**Задания**
#1 Что в статье «В поисках бури» названо главным названием игры фонда?
#2 Выпишите из записей все строки, где встречается слово «cell».

**Страница**

..........

Постоянный адрес статьи: https://pbwm.ru/rubrics/instrumenty/articles/v-poiskah-buri
Дата публикации 10.01.2017
Рубрики: Индустрия , Тренды , Инструменты , Инвестиции , Мнения
Напечатать страницу


В поисках бури


«Наибольшую доходность вы получаете, когда все говорят, что будет плохо, а вы по каким-то причинам считаете, что будет хорошо, и оказываетесь правы», – рассказал в интервью SPEAR’S Russia партнер венчурного фонда Maxfield Capital Олег Кужиков. Работая с деньгами частных инвесторов, он готов брать на себя риск и идти против течения.


О начале

Я начал заниматься венчуром еще в Калифорнии, в Intel Capital, как раз в самый разгар доткомовского бума летом 1999 года. То есть воочию увидел все взлеты и падения. Помню, каким шикарным был период с лета 1999 года по весну 2000-го. Потом началась коррекция, которая после 11 сентября переросла в «ядерную зиму». В 1999 году мы шутили и называли это drive by financing по аналогии с придорожными ресторанами, откуда тебе прямо в машину выбрасывают что-нибудь вроде гамбургера, только здесь инвесторы бросались деньгами, совершенно не заботясь ни о каких условиях сделок. В общем, была эйфория, казалось, что законы притяжения отменили. А я как раз тогда выпустился из бизнес-школы, где изучал в том числе финансы. Происходящее казалось странным, нас только что учили, что все работает вот так и так, а здесь – иначе. Но потом оказалось, что не поменялось ровным счетом ничего, законы притяжения работают и во время «ядерной зимы» даже хорошим компаниям деньги уже никто не дает.

Об игре и ее названии

У меня и моих партнеров, Александра Туркота и Александра Лазарева, с которыми я встретился в IT-кластере «Сколково», изначально была гипотеза, что у нас будет свой инсайд, и мы начнем помогать развиваться местным компаниям, будем выводить их на глобальные рынки. Но при ближайшем рассмотрении оказалось, что компаний, чьи истории укладывались бы в нашу философию, не так много. И мы довольно быстро перекалибровали свой подход, начав больше смотреть на бизнесы, которые уже играют на глобальном рынке. Понятно, что у компаний, выступающих на международной арене, серьезнее потенциал роста объема продаж. Это транслируется в более значительный рост капитализации. В общем-то, главное название нашей игры – рост капитализации. Мы заходим, когда она относительно небольшая, стараемся помогать бизнесу чем можем и с придыханием следим за тем, как у него растет капитализация.

Другая причина в том, что здесь как в футболе, есть местный турнир, а есть Лига чемпионов. Конечно, конкуренция в ней значительно выше, поэтому компании, которые могут быть успешными на таком высоком уровне, обладают очень качественными игроками – предпринимателями. И мы, конечно, предпочитаем финансировать и работать с сильными командами. Третья причина в том, что на глобальном рынке сложилась целая экосистема стратегических игроков, которые приобретают инновационные стартапы. А выход из проекта не менее важен, чем вход.

..........

**Приведенные записи**
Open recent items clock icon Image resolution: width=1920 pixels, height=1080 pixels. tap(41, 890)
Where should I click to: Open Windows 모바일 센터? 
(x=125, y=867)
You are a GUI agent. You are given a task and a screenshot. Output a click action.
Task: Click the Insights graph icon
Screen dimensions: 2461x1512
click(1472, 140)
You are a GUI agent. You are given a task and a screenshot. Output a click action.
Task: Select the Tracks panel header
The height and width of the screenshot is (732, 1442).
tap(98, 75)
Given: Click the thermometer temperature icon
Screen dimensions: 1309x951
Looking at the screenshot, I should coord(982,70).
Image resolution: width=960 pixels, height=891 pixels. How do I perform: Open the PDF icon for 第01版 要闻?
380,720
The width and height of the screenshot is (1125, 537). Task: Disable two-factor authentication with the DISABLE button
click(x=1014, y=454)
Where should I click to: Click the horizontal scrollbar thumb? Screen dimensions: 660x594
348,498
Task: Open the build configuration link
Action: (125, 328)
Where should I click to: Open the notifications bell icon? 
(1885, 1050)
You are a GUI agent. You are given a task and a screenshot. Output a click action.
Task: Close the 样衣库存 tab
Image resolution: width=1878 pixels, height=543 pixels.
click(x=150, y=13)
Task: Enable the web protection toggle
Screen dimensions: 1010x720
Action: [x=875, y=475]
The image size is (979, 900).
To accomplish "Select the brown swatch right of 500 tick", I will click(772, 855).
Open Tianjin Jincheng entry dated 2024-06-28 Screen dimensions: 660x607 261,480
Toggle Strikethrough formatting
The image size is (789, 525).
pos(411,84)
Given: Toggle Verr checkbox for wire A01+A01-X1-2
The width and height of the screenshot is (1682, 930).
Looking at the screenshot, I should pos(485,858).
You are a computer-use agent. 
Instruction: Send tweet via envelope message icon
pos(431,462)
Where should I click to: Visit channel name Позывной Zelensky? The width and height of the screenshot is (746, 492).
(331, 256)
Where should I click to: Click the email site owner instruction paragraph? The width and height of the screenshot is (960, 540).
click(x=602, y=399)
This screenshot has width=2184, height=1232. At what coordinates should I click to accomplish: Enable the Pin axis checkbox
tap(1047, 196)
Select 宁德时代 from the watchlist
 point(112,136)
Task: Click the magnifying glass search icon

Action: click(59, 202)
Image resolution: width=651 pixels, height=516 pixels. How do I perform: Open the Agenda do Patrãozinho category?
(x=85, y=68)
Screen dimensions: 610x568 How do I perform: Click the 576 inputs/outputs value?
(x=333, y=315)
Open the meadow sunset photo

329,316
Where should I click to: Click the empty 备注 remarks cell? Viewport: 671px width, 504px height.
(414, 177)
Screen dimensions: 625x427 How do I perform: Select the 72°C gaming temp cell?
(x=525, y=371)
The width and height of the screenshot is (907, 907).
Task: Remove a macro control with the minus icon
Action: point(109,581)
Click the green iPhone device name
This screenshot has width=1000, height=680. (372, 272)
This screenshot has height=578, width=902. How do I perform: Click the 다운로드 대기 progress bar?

..........

**Ответы**
#1 Рост капитализации.

#2
Where should I click to: Click the empty 备注 remarks cell? Viewport: 671px width, 504px height.
Screen dimensions: 625x427 How do I perform: Select the 72°C gaming temp cell?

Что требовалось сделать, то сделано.